--- BEGIN Provided entries ---
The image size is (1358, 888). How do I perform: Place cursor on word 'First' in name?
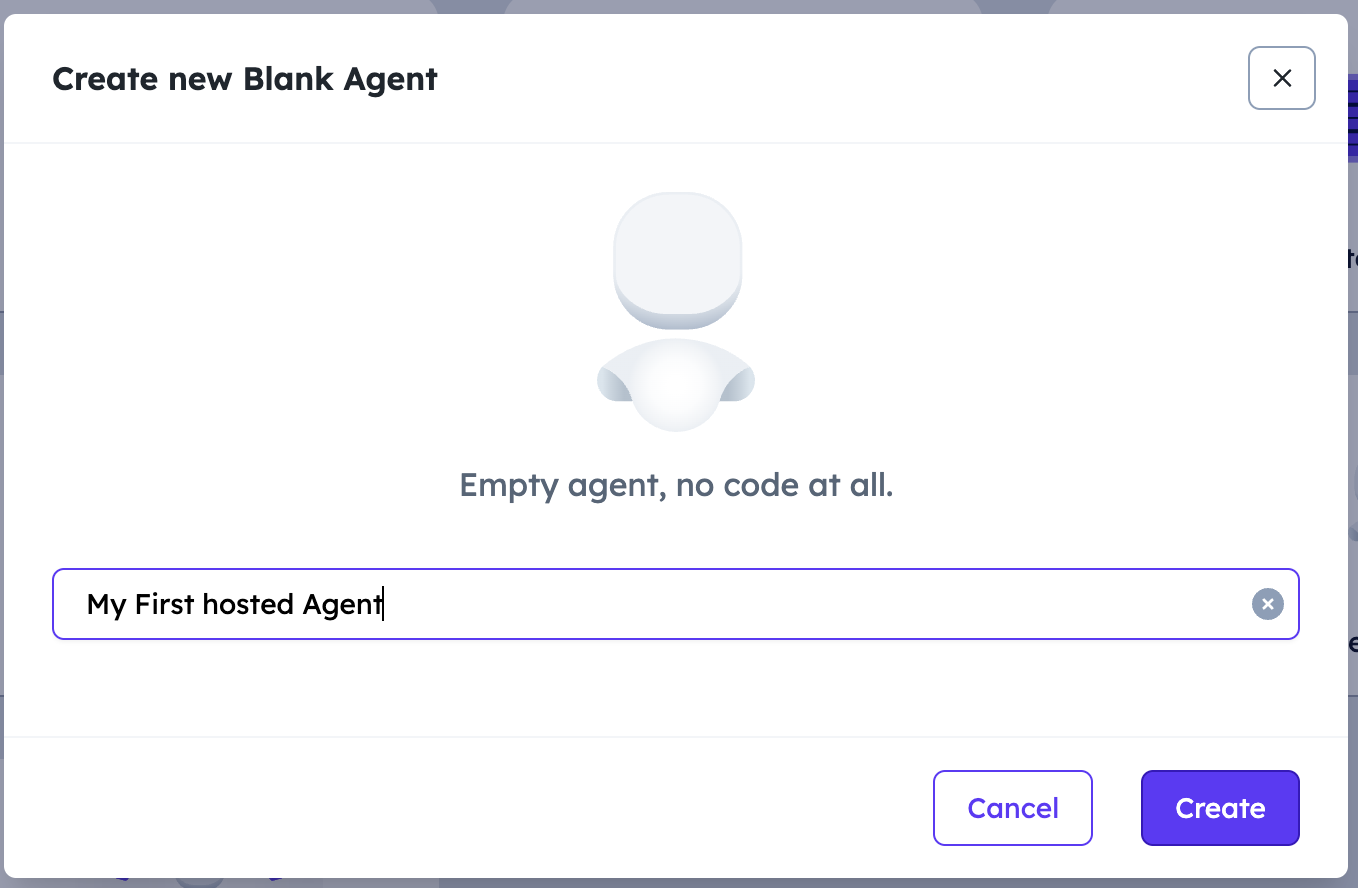(x=164, y=604)
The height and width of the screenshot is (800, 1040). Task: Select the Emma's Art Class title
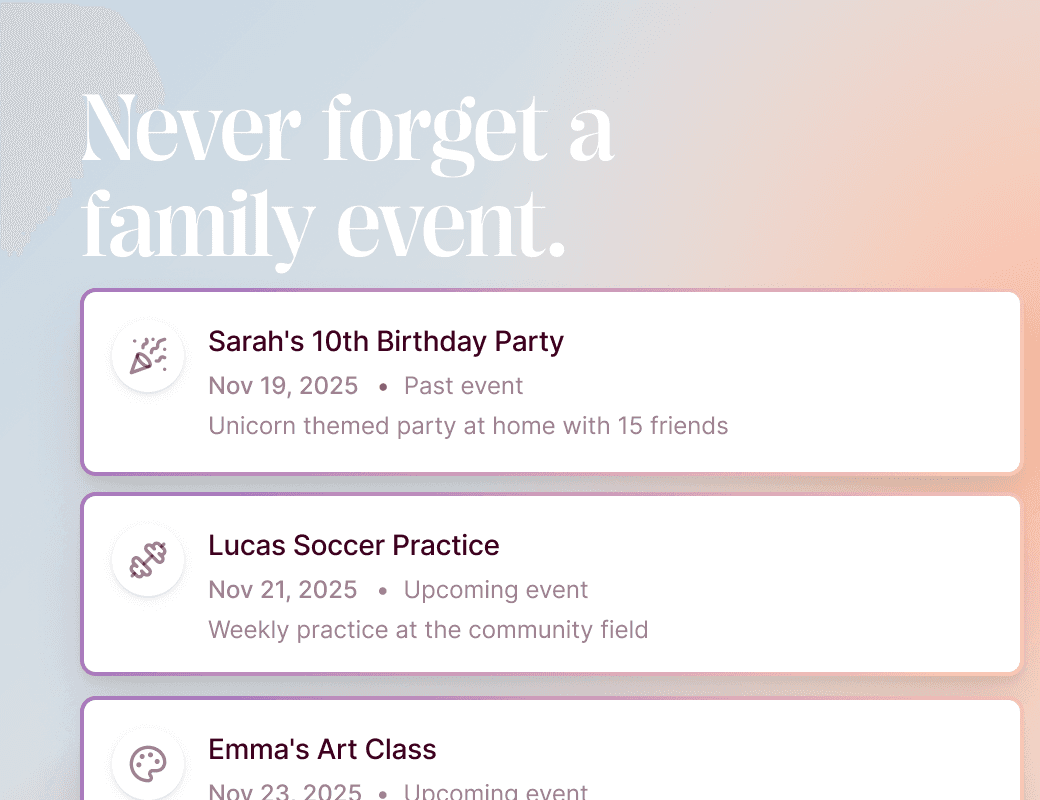322,750
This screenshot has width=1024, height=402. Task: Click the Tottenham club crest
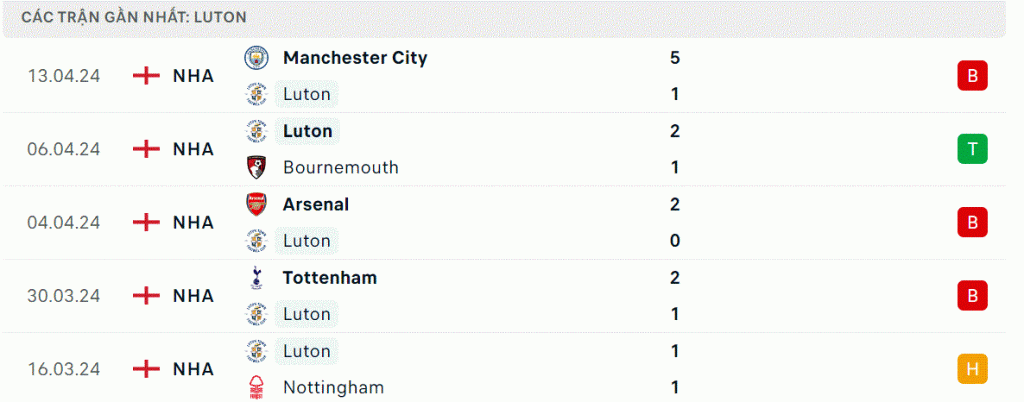(256, 278)
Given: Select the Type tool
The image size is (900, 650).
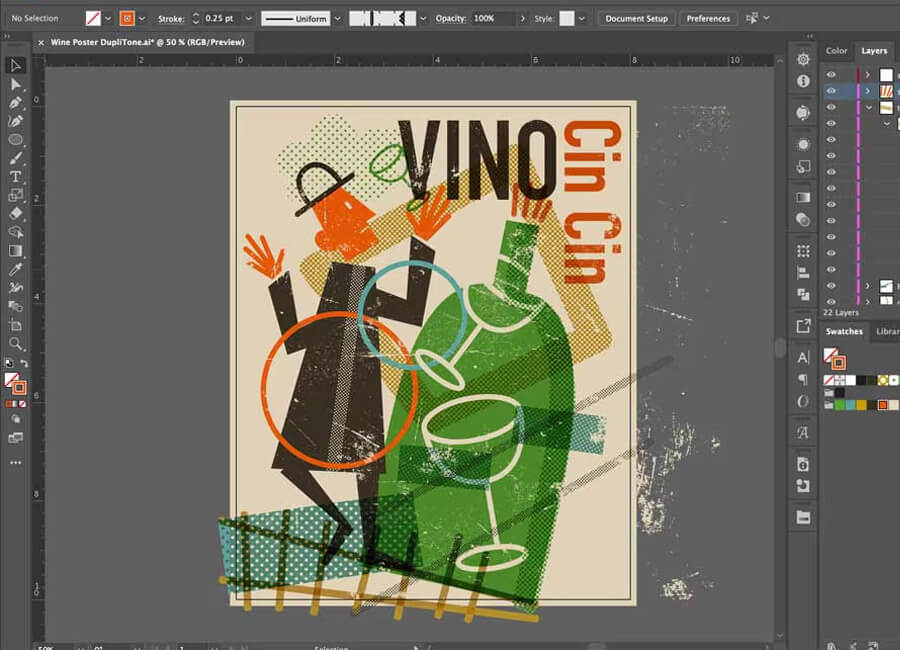Looking at the screenshot, I should click(x=16, y=177).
--- END Provided entries ---
Exercise prompt ->
Copy the rows above word for word, leaving out the pictures.

Result for this exercise ->
The image size is (1358, 888). How do I perform: Place cursor on word 'First' in name?
(x=164, y=604)
The height and width of the screenshot is (800, 1040). Task: Select the Emma's Art Class title
322,750
This screenshot has width=1024, height=402. Task: Click the Tottenham club crest
(256, 278)
Given: Select the Type tool
The image size is (900, 650).
Looking at the screenshot, I should click(x=16, y=177).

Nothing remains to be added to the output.